The top issue on Bernie Sanders’ website is Income and Wealth Inequality. “America now has more wealth and income inequality than any major developed country on earth, and the gap between the very rich and everyone else is wider than at any time since the 1920s.” He is running on a platform of bridging the income gap. The gap is not the problem. It is a good sound bite, but the problem is not CEO pay but rather the deregulation of capitalism. With deregulation, companies can do what companies do, which is to make shareholders rich while following the letter of the law. In capitalism there is no regard for doing what is right and ethical. The laws and law makers must make the companies do what is agreed upon in our society as the right thing and there must be consequences.
I agree with many of Sanders’ solutions: increase minimum wage, increase in taxes for corporations and the wealthy, BUT I am a capitalist who believes in heavily regulated capitalism that protects workers, society and the environment. We live in a capitalist country and it has made us richer than most of the rest of the world. According to the Global Rich List, a website that brings awareness to worldwide income disparities, an income of $32,400 puts you in the top 1% globally. If you make more than $25,000 you are in the top 2%. The poverty line in the U.S. is $11,880 and globally that makes you in the top 15% of the richest people on the planet.

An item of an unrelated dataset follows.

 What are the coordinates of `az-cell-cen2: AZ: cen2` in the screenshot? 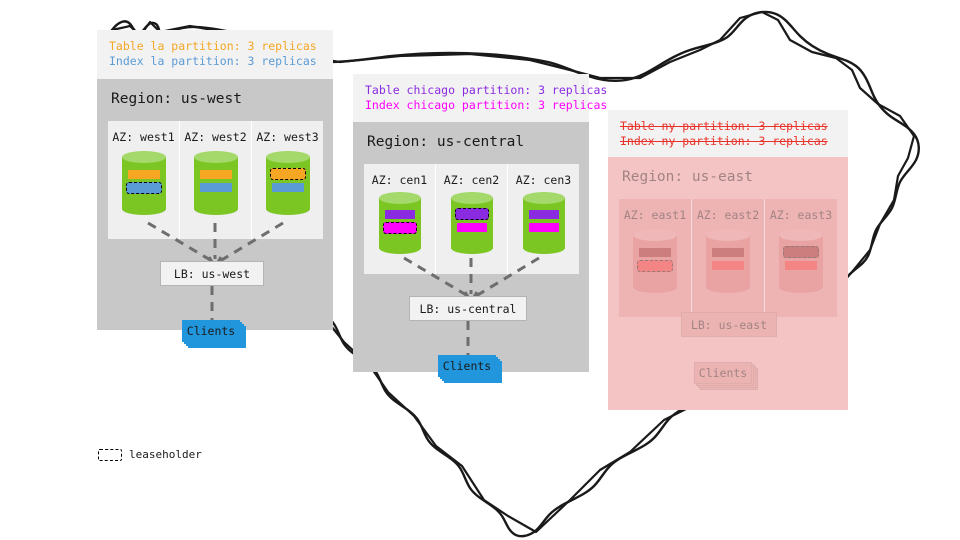 It's located at (471, 219). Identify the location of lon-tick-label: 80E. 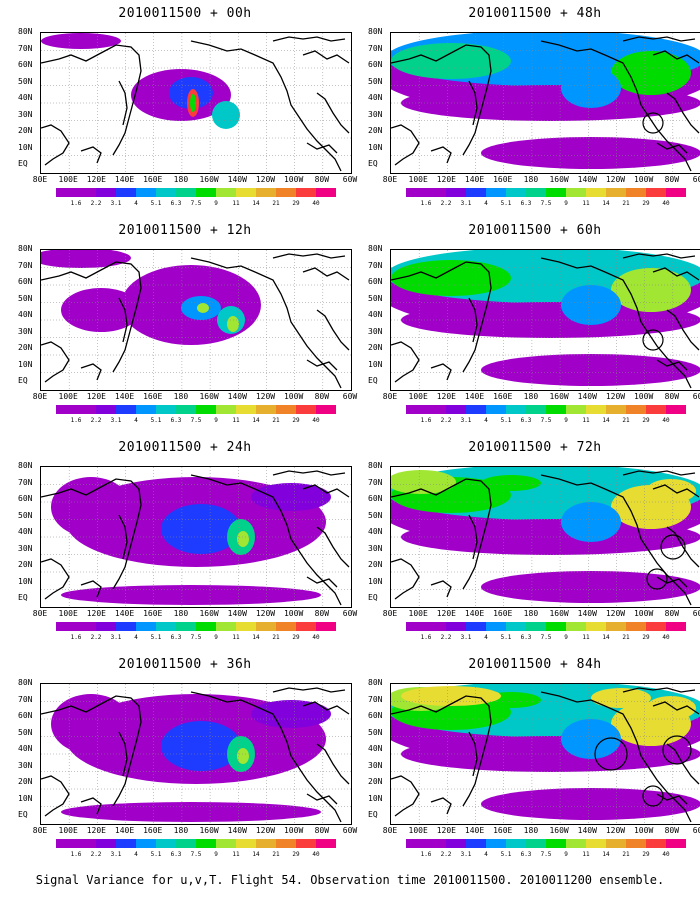
(390, 614).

In capitalism there will always be wealth and income inequality. More focus needs to be on raising the bottom than limiting the top. Why do we care if CEOs makes obscene amounts of income if they pay fair share taxes, there are good jobs and health care for all, and if everyone who works makes a living wage? We have one of the strongest and most robust economies in the world; most of us are, by definition, in the global top 2%. The changes in the last 100 years have reduced monopolies, reduced working hours, reduced work related injuries and reduced workplace deaths. Workers now have legal rights and employers have legal requirements. More still needs to be done to protect the environment, get money out of politics and make sure all workers earn a living wage, but great progress has been made.
We are the globally rich, and when we give our money to foreign aid and our companies invest in foreign economic development, we can help the world rise out of poverty as we have defined it. If we increase protectionism and isolation and try to keep our economy contained and outside of the global economy it hurts our long-term economic growth. This could end trade agreements and cause our prices of imported goods to go up. When we trade with other nations and invest in jobs overseas we are helping other economies grow and exporting our way of life and increasing their standard of living as well as our own.
CNN reports Beijing now tops the 2016 list of the cities with the most billionaires, beating New York for the first time. Moscow is No. 3, and five of the top 10 cities are in China, The People’s Republic of China, that is. China is no longer really a communist country. As a result of foreign investment, joint ventures and economic reforms started in the 1970s, China’s economy has been booming for decades and is now considered a form of state capitalism. The Chinese believe that “a rising tide lifts all boats” and are focused on a growing economy for all, without limiting the billionaires. Capitalism has flaws, but if regulated, it works for economic development.
Limiting people’s incomes is socialism and will not work. Why stop at CEO pay? Actors, athletes and big business owners all makes substantially more than the average person. Where do we stop? When we move to limit one group over another it becomes discriminatory. In capitalism, what a person earns is what the market is willing to pay. This is between the owners and the employees. Limiting income limits innovation and has the potential to take away the incentive for people to achieve. It also does nothing to solve the real problem of raising the minimum wage. Limiting incomes moves our economy from capitalism to socialism. The failure of the former Soviet Union and China’s shift to state capitalism has proven that socialism doesn’t work. So let us change the focus from the income gap to the real problem of increasing regulations on our form of capitalism, starting with a raise in the minimum wage.